> **WHAT YOU ARE ASKED TO DO**:
A word-for-word reproduction of the data below is needed, with no pictures in it.

> **GIVEN DATA**:
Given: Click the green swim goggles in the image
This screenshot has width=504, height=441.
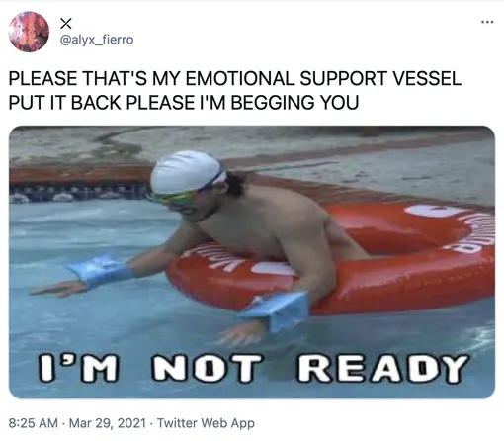Looking at the screenshot, I should [x=173, y=198].
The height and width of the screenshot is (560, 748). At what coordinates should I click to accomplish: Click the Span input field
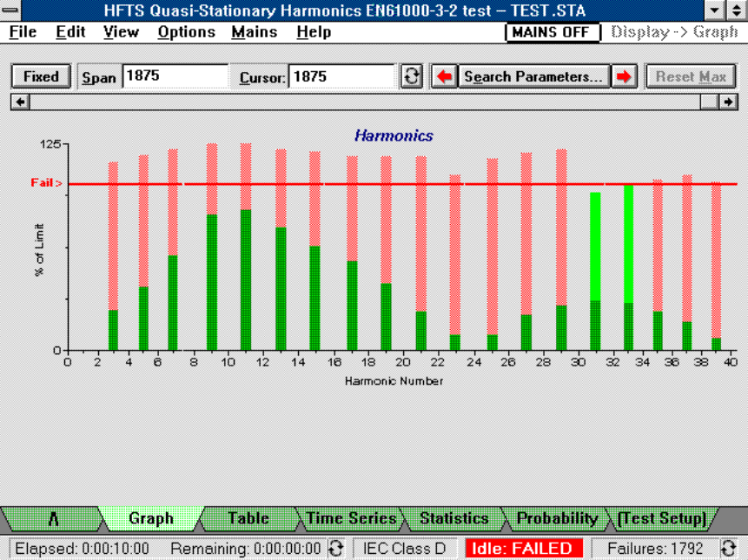pos(175,76)
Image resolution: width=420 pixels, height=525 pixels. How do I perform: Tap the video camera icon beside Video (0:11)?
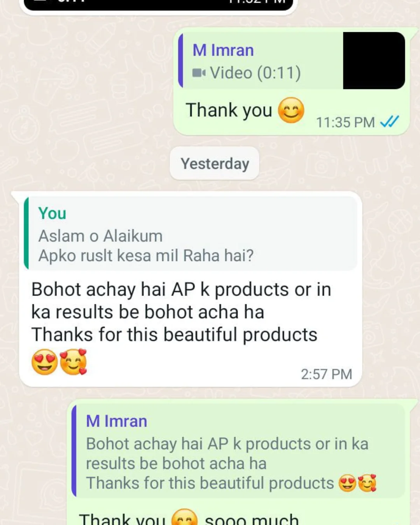[199, 73]

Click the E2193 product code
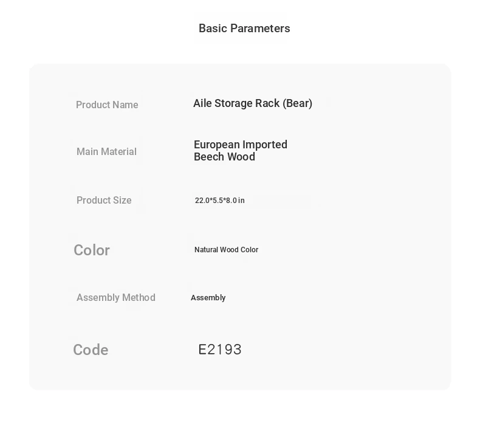click(x=220, y=350)
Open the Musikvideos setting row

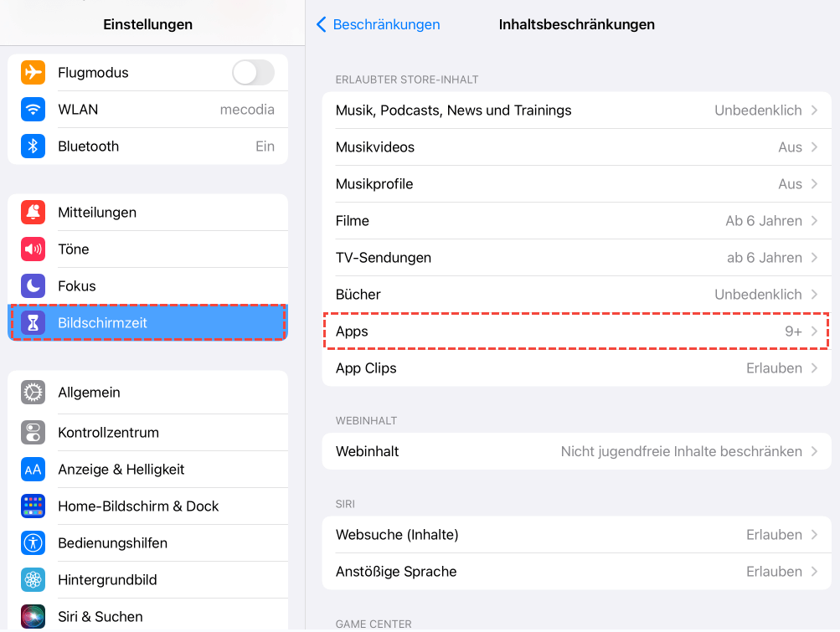tap(575, 147)
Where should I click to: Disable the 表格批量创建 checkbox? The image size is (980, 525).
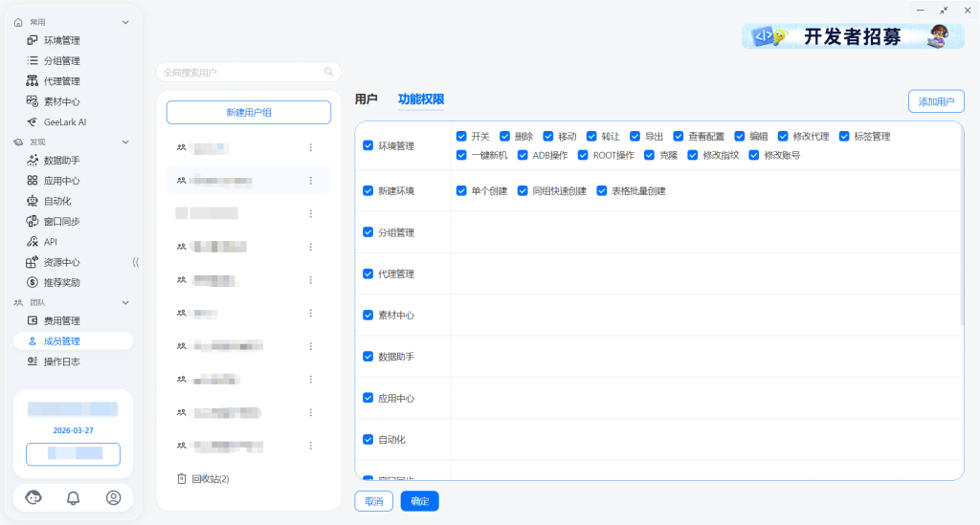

> **RESULT OF THIS EXERCISE**:
Given: Click the green swim goggles in the image
This screenshot has width=504, height=441.
Looking at the screenshot, I should [x=173, y=198].
The height and width of the screenshot is (560, 748). At what coordinates should I click to accomplish: Click the Span input field
pos(175,76)
Image resolution: width=420 pixels, height=525 pixels. How do I perform: Tap the video camera icon beside Video (0:11)?
[199, 73]

Click the E2193 product code
click(x=220, y=350)
Open the Musikvideos setting row

tap(575, 147)
Where should I click to: Disable the 表格批量创建 checkbox? The image size is (980, 525).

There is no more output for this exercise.